- **Your objective**
Copy out every line of the material below word for word, leaving each line unchanged.

- **Material shown**
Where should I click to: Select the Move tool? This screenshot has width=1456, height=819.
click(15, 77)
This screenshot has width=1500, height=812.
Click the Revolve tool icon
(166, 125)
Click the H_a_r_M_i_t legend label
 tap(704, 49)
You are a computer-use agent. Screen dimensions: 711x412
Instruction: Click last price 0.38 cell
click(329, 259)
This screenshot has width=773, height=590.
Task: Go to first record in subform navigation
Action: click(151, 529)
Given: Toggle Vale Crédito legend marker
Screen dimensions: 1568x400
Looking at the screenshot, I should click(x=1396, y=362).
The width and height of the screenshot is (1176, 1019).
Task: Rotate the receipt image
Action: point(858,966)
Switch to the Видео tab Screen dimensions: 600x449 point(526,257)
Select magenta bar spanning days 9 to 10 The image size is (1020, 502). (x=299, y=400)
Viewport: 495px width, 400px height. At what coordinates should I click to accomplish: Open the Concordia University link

- **Response below**
Where should I click to: Select the Move tool? This screenshot has width=1456, height=819.
click(15, 77)
This screenshot has width=1500, height=812.
Click the Revolve tool icon
(166, 125)
Click the H_a_r_M_i_t legend label
 tap(704, 49)
You are a computer-use agent. Screen dimensions: 711x412
Instruction: Click last price 0.38 cell
click(329, 259)
This screenshot has width=773, height=590.
Task: Go to first record in subform navigation
Action: click(151, 529)
Given: Toggle Vale Crédito legend marker
Screen dimensions: 1568x400
Looking at the screenshot, I should click(x=1396, y=362).
The width and height of the screenshot is (1176, 1019).
Task: Rotate the receipt image
Action: point(858,966)
Switch to the Видео tab Screen dimensions: 600x449 point(526,257)
Select magenta bar spanning days 9 to 10 The image size is (1020, 502). (x=299, y=400)
Viewport: 495px width, 400px height. At what coordinates should I click to accomplish: Open the Concordia University link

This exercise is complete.